True to form, said guy gets all wigged out because the actual divorce is drawing nigh. The papers are at the lawyer's office being typed up. Soon the papers will be mailed for signatures. After that, the papers will be filed in court and 60 days later there will be no paper proof of a marriage, only the ending of one. Keep in mind the "wife" has already been gone for well over a year, and there was nothing of a marriage years before that. Ok. Ok. On top of that, said guy is having an "identity crisis" of sorts. He is almost 60 years old and is now realizing he might need to make some changes in his life. He will have to make some changes in his life. Listen, I get all of this. All. Of. It. Here is where I want to kick myself... I had a conversation with him about not going down the relationship path because I don't want to get hurt. I don't want you to say to me, "Oh, I've changed my mind and I'm getting back with my wife." (been there done that) I don't want you to say, "Well, I might need to ...." Whatever. I'm not sure I want to travel this road because anything could happen. I have a perfectly good wall built around my heart and I don't need any chinks in it. We discussed the fact that maybe this could be something once his divorce was final or maybe we would just come away really good friends. Both are good options. I also said if we need to back off from talking so much then I'm willing to do that. Not a problem. We continued to talk, get to know one another, laugh, share our day's happenings with each other, text throughout the day, etc... This put me a little deeper into the Rabbit Hole. 

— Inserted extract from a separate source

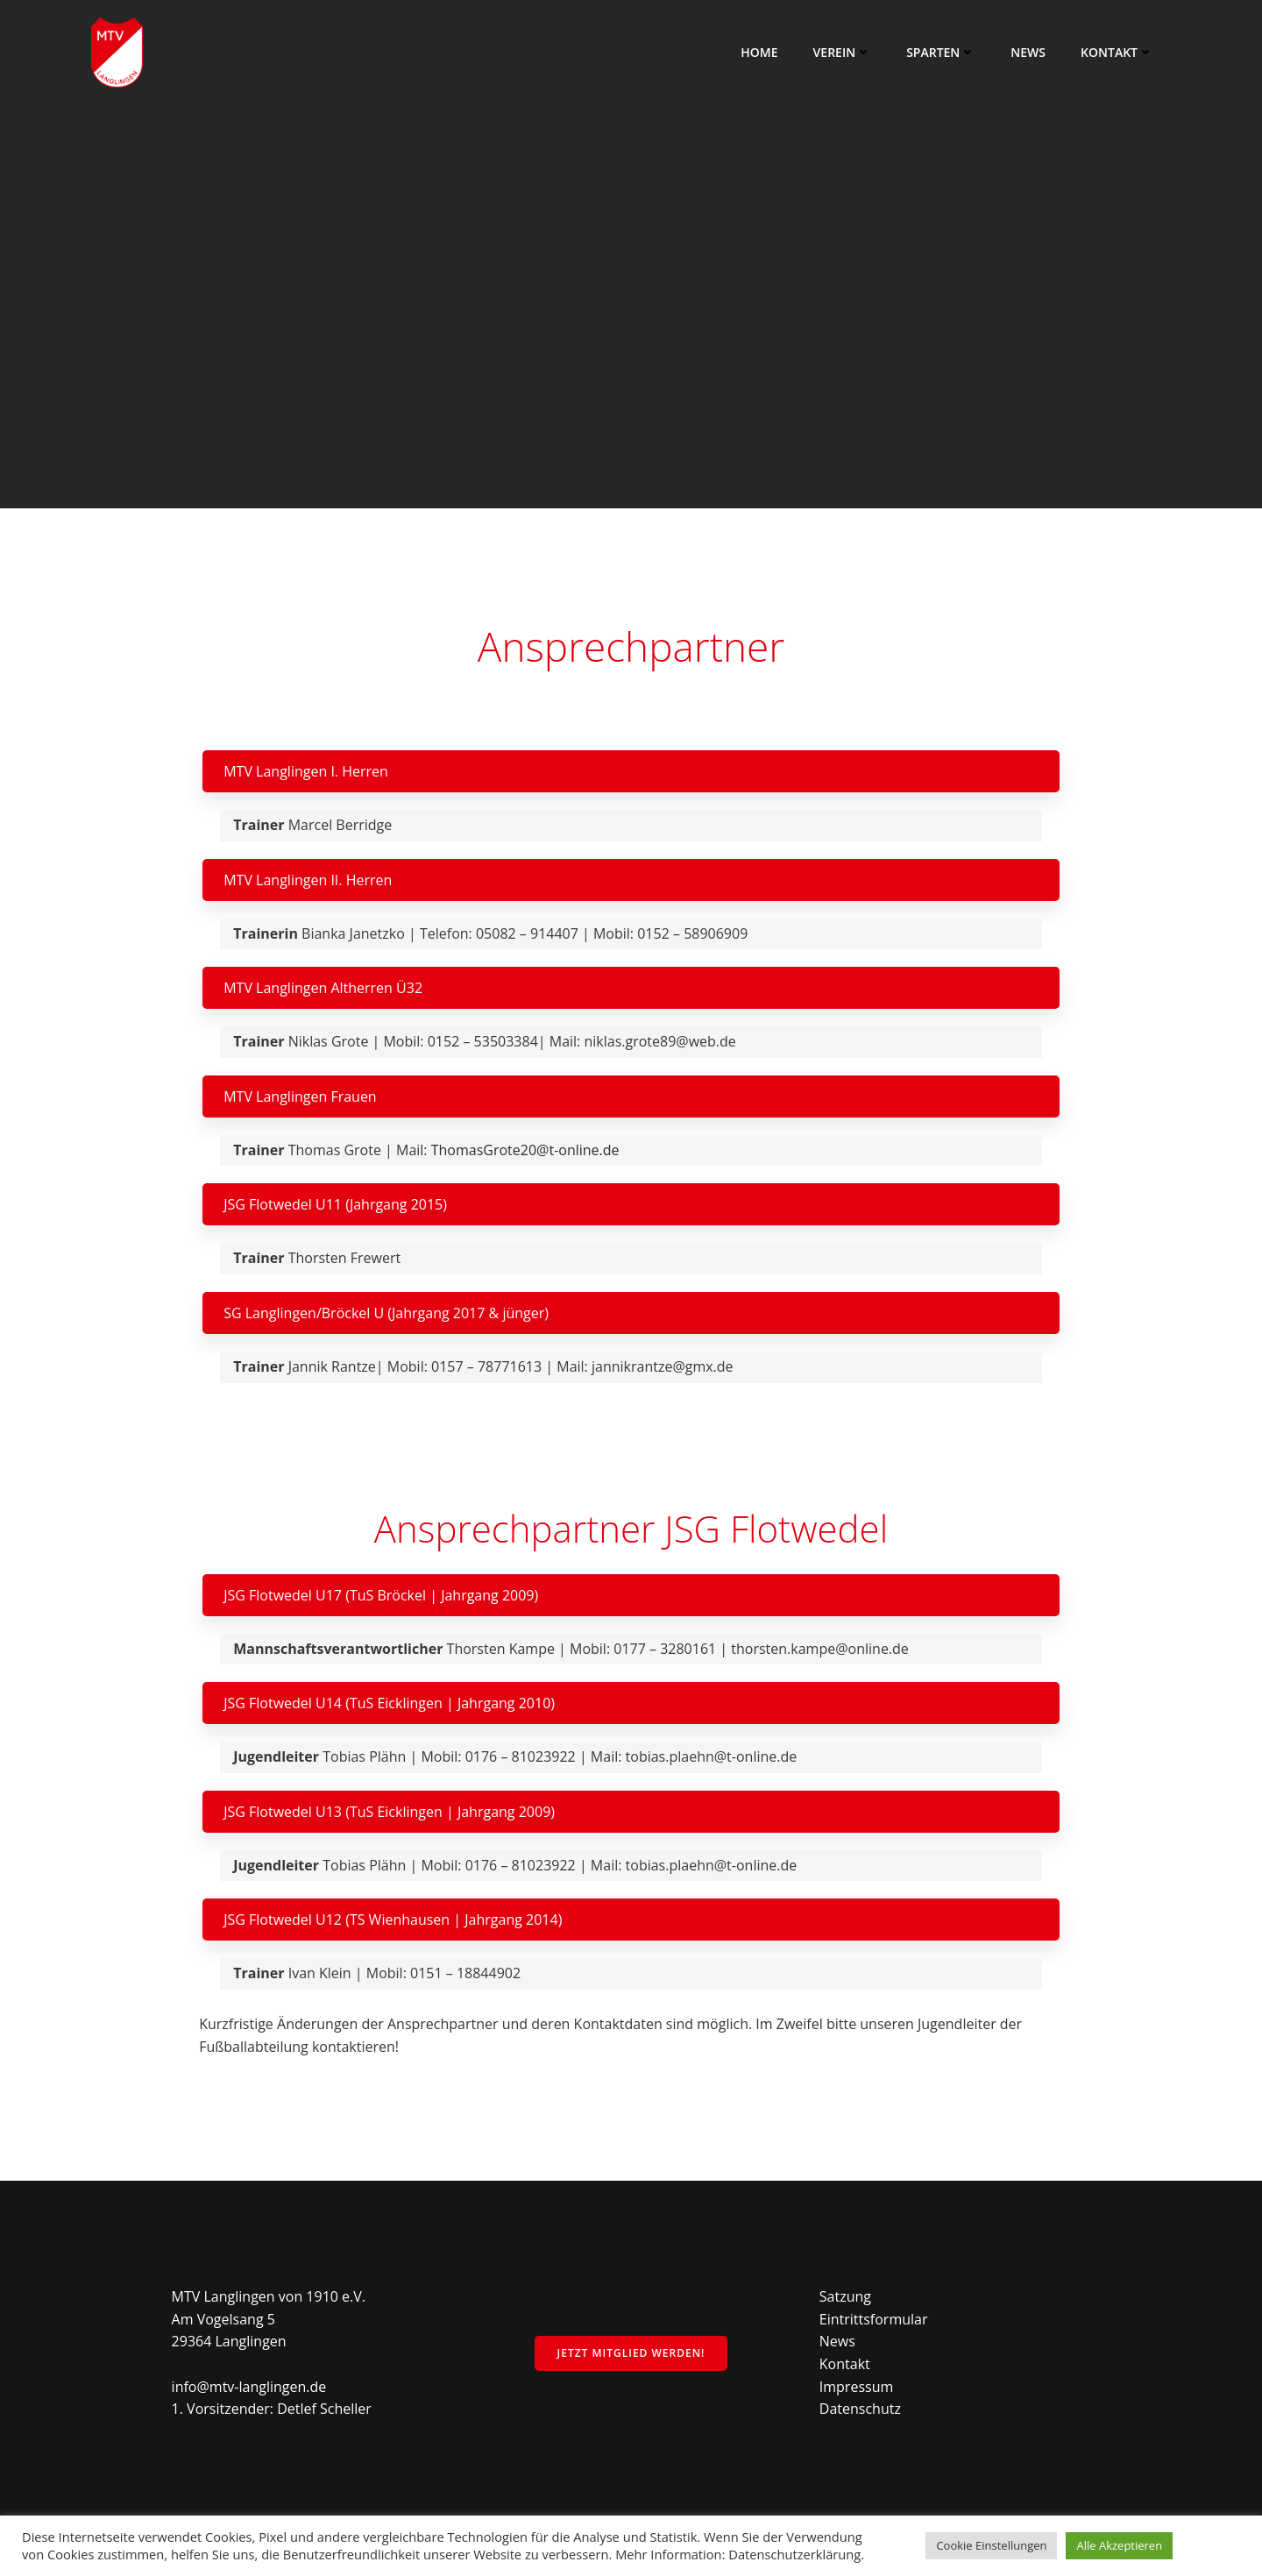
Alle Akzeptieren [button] (1119, 2545)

He asked me on several occasions what are my "dealbreakers" for a relationship? Dealbreakers, hmm, let's see... I don't have that many but they are big to me: 1. Must believe in God 2. Don't be a smoker 3. Don't be a failure at communication. That's it. So when *you* say to me, "I didn't call because I didn't want to have this conversation with you. I didn't know what to say." "I didn't want our friendship to change," then what you're actually saying is, "I suck at communication and don't know how to say words so I just chose to leave you hanging and full of confusion." To that, I respond with, "Please refer back to Dealbreaker #3." 

It's fine. I mean, for real it's fine. I'm just mad at myself for entertaining any thoughts of "a good thing." Also, when things like this happen, my mind goes haywire for a split second thinking that once again, I'm not good enough. I'm not worthy of the fight. I know that in reality, I am more than enough and I am more than worthy to be fought for, to be someone's The One. I also realize I'm not the cause of the "pull back." (this has been true too many times for me) He is and whatever things he has going on in his mind, his life. So go. Go get your "me time" and figure your life out. I am 18 months away from being 60 years old. What I want in a man, need from a man, is much different now than it was when I was 21. At 21, I needed a Provider, a Caretaker.  I don't need that at 58. What I do want/need is a Partner. I have proven to myself that I can provide for myself. I have moved 4 times in 6 years. On my own, I have bought and sold a house and then bought another. I've bought a new car and paid it off two years early. I can pay my bills and go on vacation from time to time. I am capable of taking care of myself. What I would love is to have a man in my life who is a complete partner. Someone who helps me with my grandkids, helps me with projects, listens when I talk about my job as a teacher, goes with me on adventures, sits with me at home in silence. Someone who will love my children, put up with their sometimes "messes" without judgment, and someone who will love my grandchildren and not resent their presence in my life. Partners share all the things together. And partners communicate with each other no matter what. Too much to ask? I don't think so. 

God knows the plan. If there is someone for me, then it will be all of this and more. I am confident of that fact. God only wants the best for me in every part of my life. I just need to remind myself that I, too, want only what is best for me. BEST--not an acceptance or a settling, but what/who is BEST for me. Someday my Prince will come or he won't.